Segment Start: Page extract

IT Band Syndrome: A Physio’s Treatment Guide for Runners and Cyclists

IT Band Syndrome Symptoms | Alpha Sports Medicine

Eight weeks out from the Melbourne Marathon, a sharp pain shows up on the outside of your knee somewhere around the 12km mark. It wasn’t there last week. By 15km it’s sharp enough that you’re limping through the last few minutes home. 

 

If this sounds familiar, you’re probably dealing with IT band syndrome, one of the most common overuse injuries we see in distance runners, cyclists, and triathletes during peak training blocks. It responds well to the right approach, and that approach usually has very little to do with the knee itself.

 

The Anatomy Behind IT Band Syndrome

The IT band, or iliotibial band, is a thick band of connective tissue that runs down the outside of your thigh, from the hip to just below the outside of the knee. It isn’t a muscle, but it’s controlled by one: the tensor fasciae latae, a smaller muscle at the front of your hip that works with your glutes to move your leg out to the side and stabilise your hip when you’re standing on one leg. That happens constantly when you run, ride, or push through the final stages of a triathlon leg.

 

When the tensor fasciae latae and the IT band are asked to do more work than they’re built for, usually because something else nearby isn’t pulling its weight, the band tightens. That tightness creates friction where the band crosses bony structures near the hip and knee, and it compresses a small fluid-filled sac, called a bursa, sitting underneath it at the knee. Friction and compression are what produce the pain.

 

How the Pain Shows Up

The most common IT band syndrome symptoms are a sharp or burning pain on the outside of the knee, sometimes alongside pain at the top of the hip. A clicking or popping sensation at the knee is common too, and it’s often mistaken for a ligament or meniscus problem rather than what it actually is: friction and compression along soft tissue.

Segment End: Page extract

## Exercise prompt
Pick up the IT band syndrome guide right after its last sentence and write the next part in the same voice.

Segment Start: Data records

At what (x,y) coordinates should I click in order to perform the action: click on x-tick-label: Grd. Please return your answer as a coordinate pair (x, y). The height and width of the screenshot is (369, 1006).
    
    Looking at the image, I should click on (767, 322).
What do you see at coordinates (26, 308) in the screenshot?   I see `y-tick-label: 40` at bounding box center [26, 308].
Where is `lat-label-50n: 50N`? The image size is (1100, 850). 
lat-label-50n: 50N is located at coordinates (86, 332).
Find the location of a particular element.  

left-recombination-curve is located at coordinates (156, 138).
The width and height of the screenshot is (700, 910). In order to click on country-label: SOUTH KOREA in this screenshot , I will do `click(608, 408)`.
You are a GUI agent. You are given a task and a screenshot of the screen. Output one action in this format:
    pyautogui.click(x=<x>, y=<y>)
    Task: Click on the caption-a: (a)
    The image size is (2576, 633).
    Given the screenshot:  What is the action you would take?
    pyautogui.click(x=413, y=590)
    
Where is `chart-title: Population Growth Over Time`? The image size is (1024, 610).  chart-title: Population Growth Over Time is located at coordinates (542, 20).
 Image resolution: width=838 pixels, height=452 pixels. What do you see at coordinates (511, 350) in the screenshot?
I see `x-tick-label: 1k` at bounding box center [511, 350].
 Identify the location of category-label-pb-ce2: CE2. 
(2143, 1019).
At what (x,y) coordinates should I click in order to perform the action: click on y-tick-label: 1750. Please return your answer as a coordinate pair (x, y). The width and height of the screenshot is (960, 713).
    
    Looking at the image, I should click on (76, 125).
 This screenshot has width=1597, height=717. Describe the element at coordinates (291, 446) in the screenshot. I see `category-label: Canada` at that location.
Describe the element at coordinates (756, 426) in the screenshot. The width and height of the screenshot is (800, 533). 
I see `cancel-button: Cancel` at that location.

Segment End: Data records

## Reply to the exercise
 

The pain tends to track along the outside of the thigh. In some cases it spreads further, down toward the outside of the shin. It typically builds the longer you run or ride rather than appearing the moment you start, which is part of why so many people try to push through it for weeks before getting it looked at.

 

Why Runners, Cyclists, and Triathletes Get It

IT band syndrome in runners often starts the same way: glutes that aren’t pulling their weight, and a tensor fasciae latae that’s picking up the slack.

 

Glute medius and glute minimus are the muscles responsible for stabilising your hip and controlling your leg as it swings through, whether you’re running, pedalling, or holding an aero position on the bike. When they’re weak, the tensor fasciae latae compensates. Because the IT band runs the full length from hip to knee, that extra workload shows up as tightness and irritation along the whole structure, not just at one joint.

 

A handful of training factors tend to tip this from manageable to a genuine problem:

  • A rapid jump in weekly mileage or session intensity
  • A change in running surface, especially a sudden return to trails or hills
  • A run that’s heavy on downhill sections, which loads the IT band more than flat or uphill running
  • A change in footwear that’s altered how your foot strikes the ground

 

We see this pattern constantly through RunWest, the run club based out of our Newport clinic. IT band syndrome is one of the most common injuries that shows up as runners and triathletes ramp up their training for events like the Melbourne Marathon or Around the Bay. The timing isn’t a coincidence. Training volume climbs fastest in the eight to twelve weeks before a major event, and that’s exactly when an underlying glute weakness gets exposed.

It Band Syndrome Treatment Ascot Vale | Alpha Sports Medicine

Treatment That Targets the Actual Cause

Effective IT band syndrome treatment depends on identifying why the band is overloaded in the first place, not just calming the pain down.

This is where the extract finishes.